As noted above, we are
soliciting proxies to elect the Stilwell Nominee. Stilwell and Peoples Financial will each be using a universal proxy card for voting
on the election of directors at the Annual Meeting, which will include the names of all nominees for election to the Board. Stockholders
will have the ability to vote for up to six (6) nominees on Stilwell’s enclosed GREEN universal proxy card. There is no need
to use the Corporation’s white proxy card or voting instruction form, regardless of how you wish to vote. Stockholders are permitted
to vote for less than six nominees or for any combination (up to six total) of the Stilwell Nominee and the Corporation’s nominees
on the GREEN universal proxy card. We believe the best opportunity for the Stilwell Nominee to be elected is by voting on the GREEN
universal proxy card. Stilwell therefore urges stockholders using our GREEN universal proxy card to vote “FOR” the
Stilwell Nominee. IMPORTANTLY, IF YOU MARK MORE THAN SIX “FOR” BOXES WITH RESPECT TO THE ELECTION OF DIRECTORS, ALL OF
YOUR VOTES FOR THE ELECTION OF DIRECTORS WILL BE DEEMED INVALID.
The names, backgrounds
and qualifications of the Corporation’s nominees, and other information about them, can be found in the Corporation’s Definitive
Proxy Statement. There is no assurance that any incumbent director will serve as a director if the Stilwell Nominee is elected to the
Board. For details regarding the qualifications of the Stilwell Nominee, please see our Definitive Proxy Statement filed with the SEC
on March 9, 2026. If you need another copy of our Definitive Proxy Statement or this Proxy Supplement, please contact Okapi Partners LLC,
which is assisting Stilwell with its effort to solicit proxies, at the address and toll-free number set forth on the back cover of this
Proxy Supplement.
If you are a stockholder as
of the Record Date, all GREEN universal proxy cards that have been submitted since the furnishing of our Definitive Proxy Statement and
GREEN universal proxy card remain valid and will be voted at the Annual Meeting as marked.
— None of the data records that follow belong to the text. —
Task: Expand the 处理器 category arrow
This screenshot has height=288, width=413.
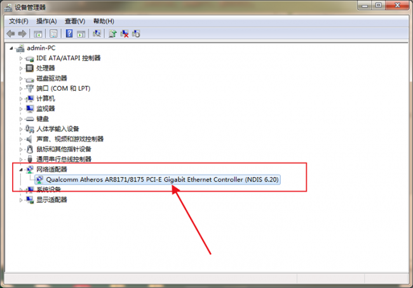Action: [x=21, y=69]
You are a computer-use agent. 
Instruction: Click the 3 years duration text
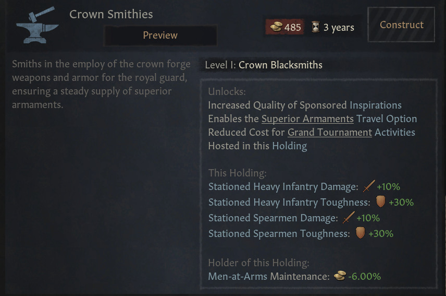coord(339,27)
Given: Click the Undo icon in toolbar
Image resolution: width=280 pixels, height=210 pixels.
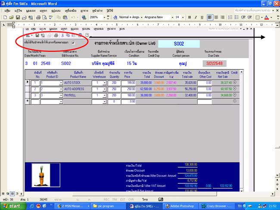Looking at the screenshot, I should click(72, 17).

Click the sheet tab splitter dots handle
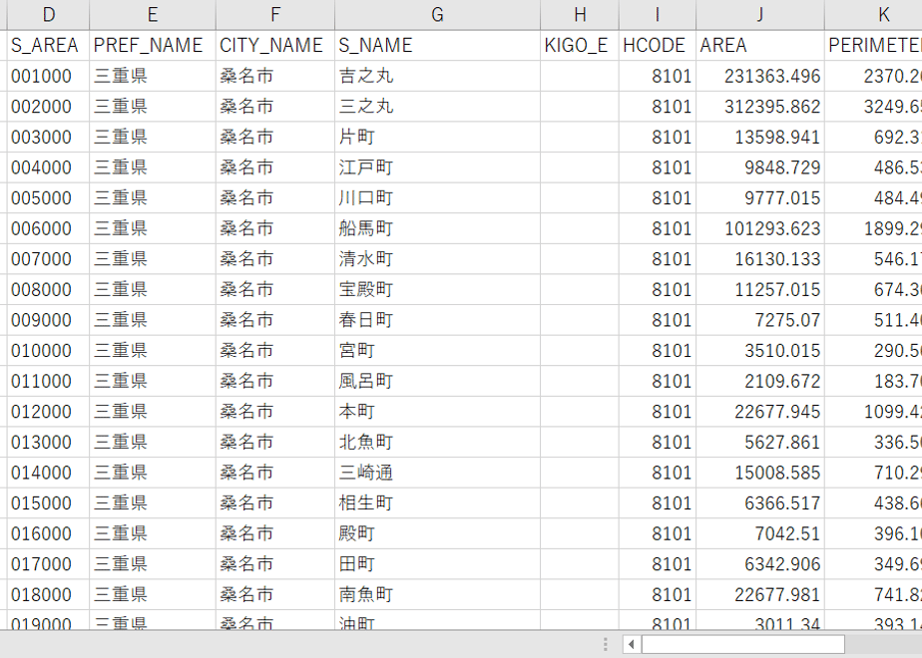(605, 644)
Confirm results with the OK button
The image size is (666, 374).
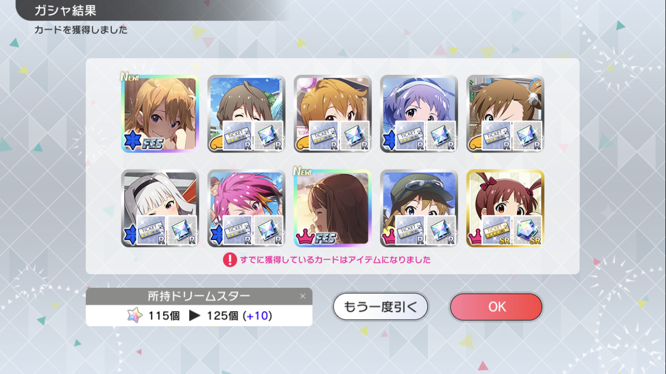point(496,307)
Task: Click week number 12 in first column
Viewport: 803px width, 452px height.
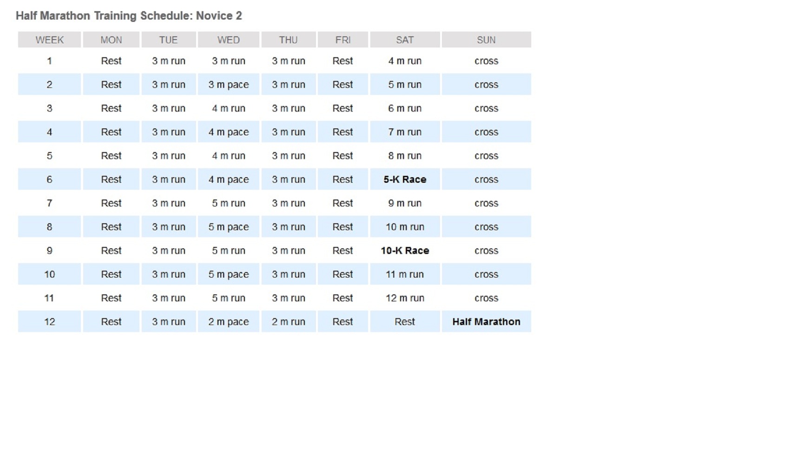Action: (x=49, y=322)
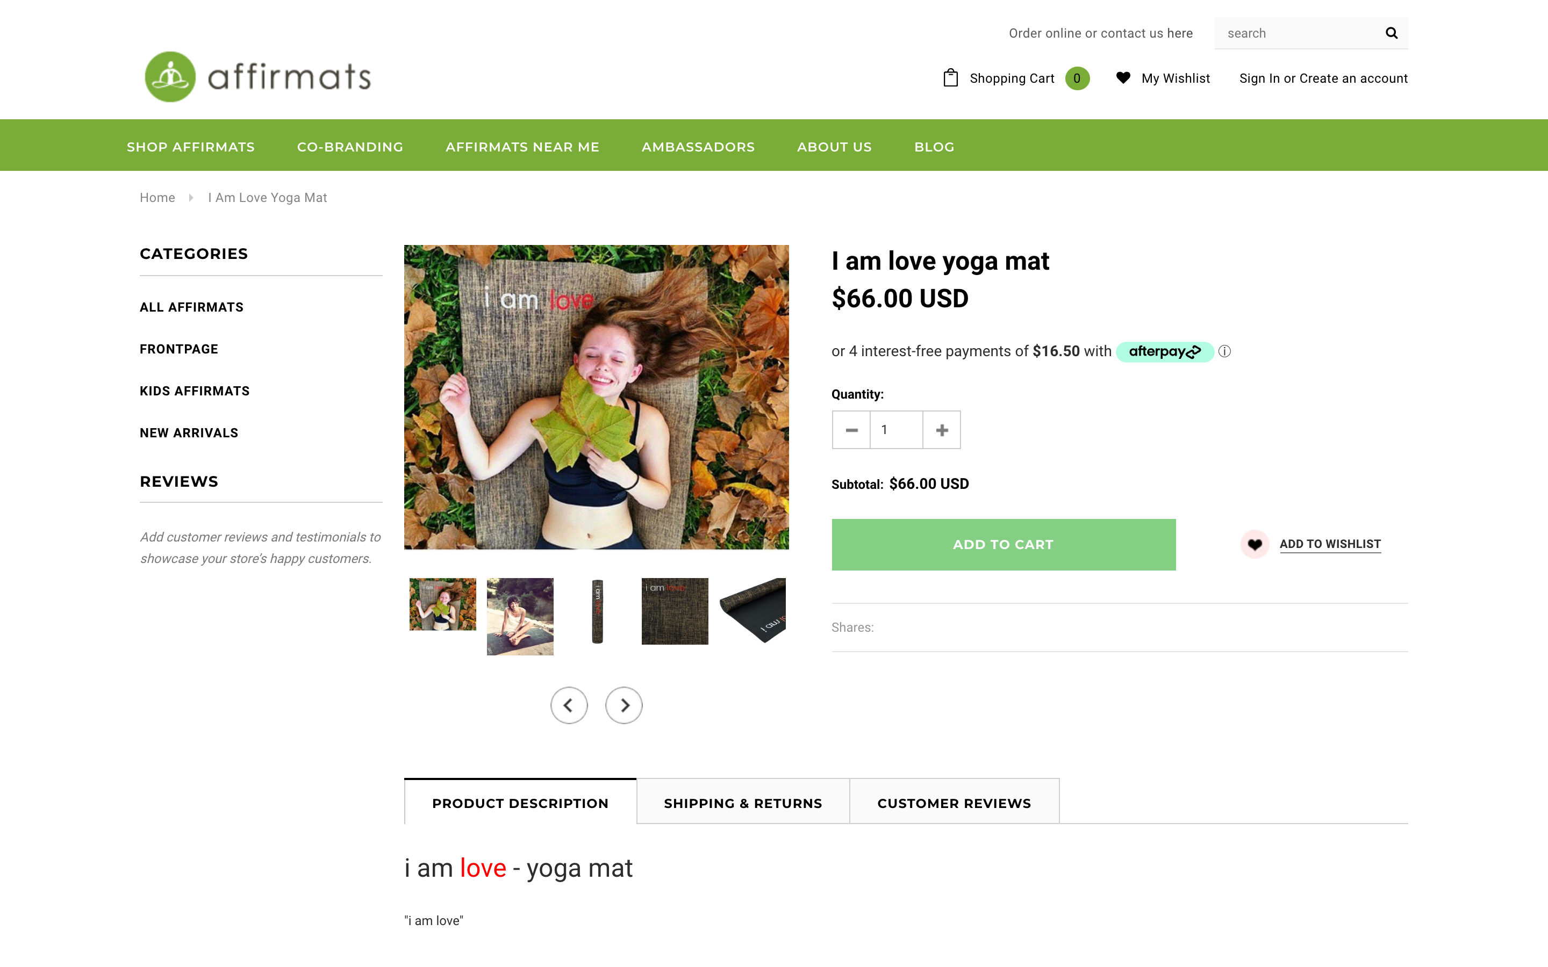The width and height of the screenshot is (1548, 967).
Task: Click the Add to Cart button
Action: pos(1003,544)
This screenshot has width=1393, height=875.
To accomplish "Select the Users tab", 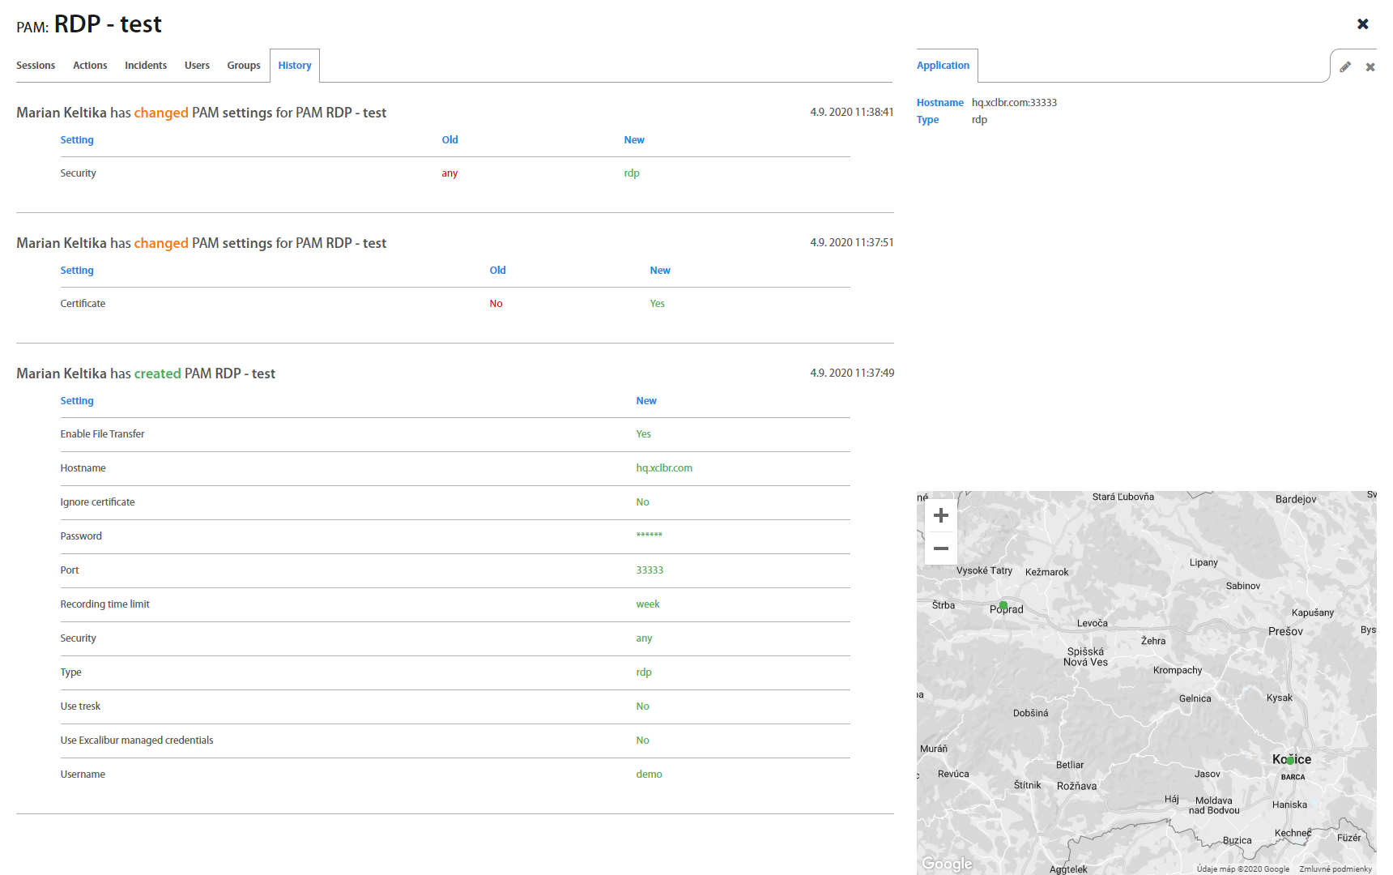I will click(197, 66).
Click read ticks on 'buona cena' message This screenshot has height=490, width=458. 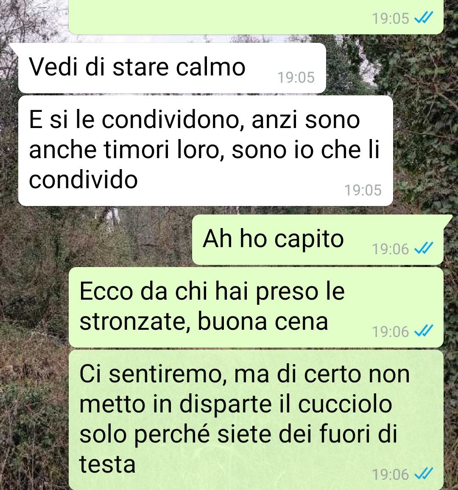pos(424,331)
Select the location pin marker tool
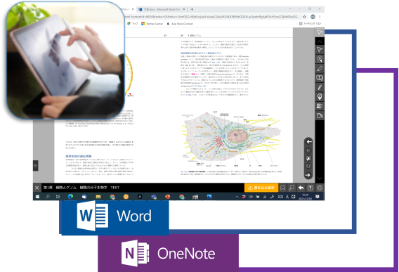399x272 pixels. click(x=320, y=97)
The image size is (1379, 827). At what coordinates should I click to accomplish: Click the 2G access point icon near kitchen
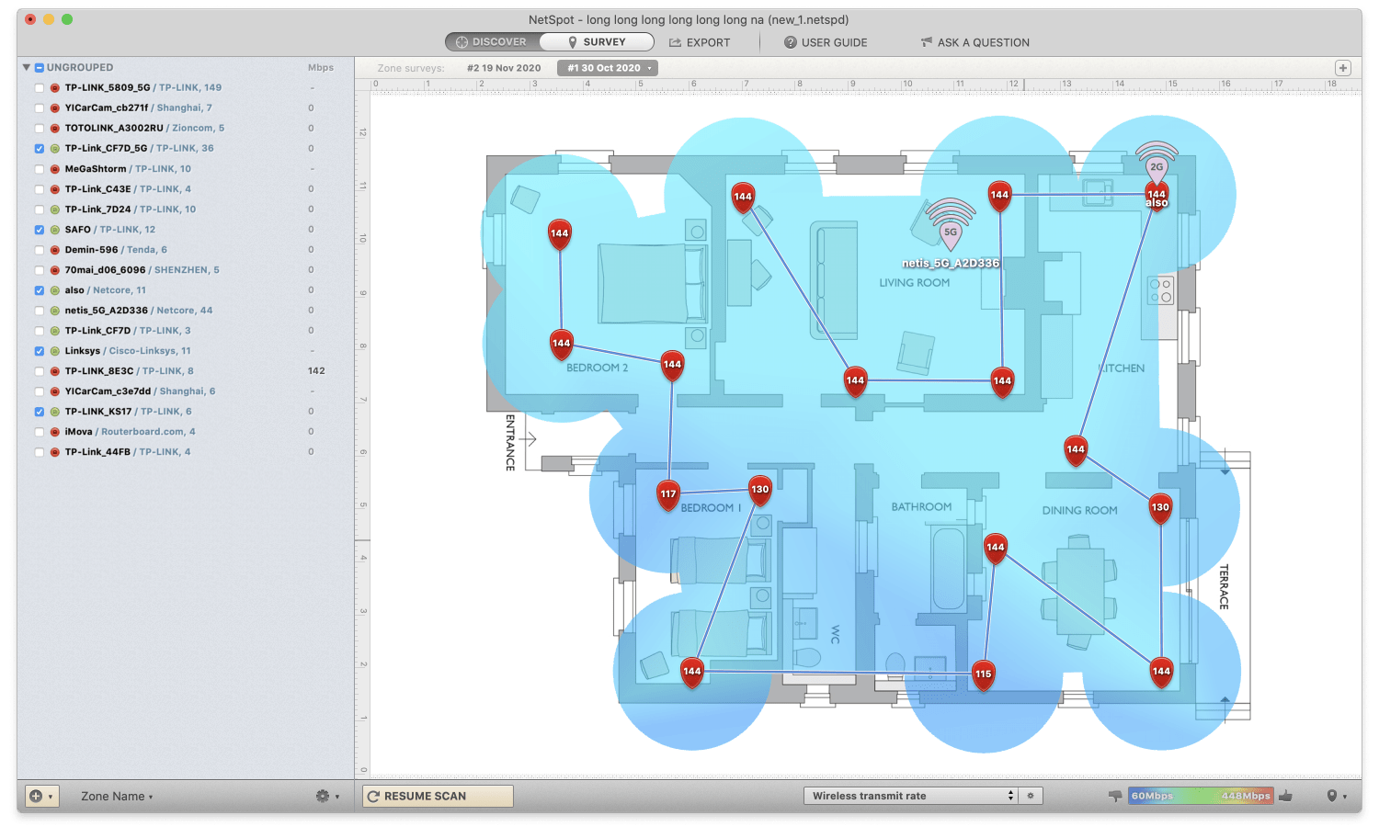(x=1157, y=167)
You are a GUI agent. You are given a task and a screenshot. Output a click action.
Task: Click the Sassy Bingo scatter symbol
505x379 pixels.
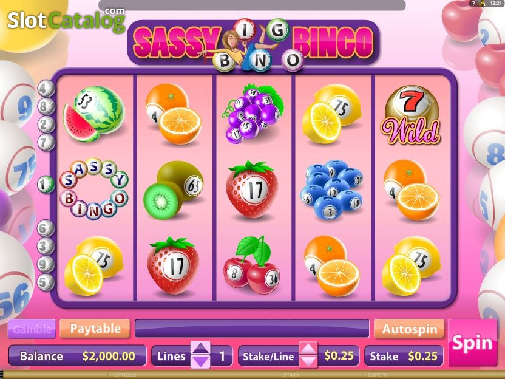click(94, 188)
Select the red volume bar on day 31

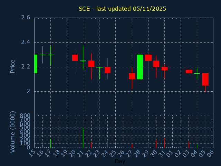pos(164,143)
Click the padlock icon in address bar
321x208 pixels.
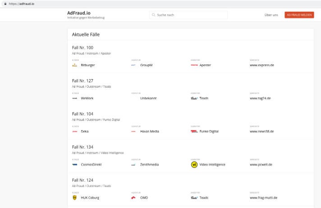point(4,4)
THEREFORE, IF YOU HAVE SUBMITTED A GREEN
UNIVERSAL PROXY CARD, AND YOU DO NOT WISH TO CHANGE YOUR VOTE, THEN YOU DO NOT HAVE TO TAKE ANY FURTHER ACTION, AND YOU DO NOT NEED TO
SUBMIT THE ENCLOSED GREEN UNIVERSAL PROXY CARD, AND YOU SHOULD DISCARD AND NOT VOTE ANY WHITE PROXY CARDS.
THIS SOLICITATION IS BEING MADE
BY STILWELL AND NOT ON BEHALF OF THE BOARD OR MANAGEMENT OF THE CORPORATION.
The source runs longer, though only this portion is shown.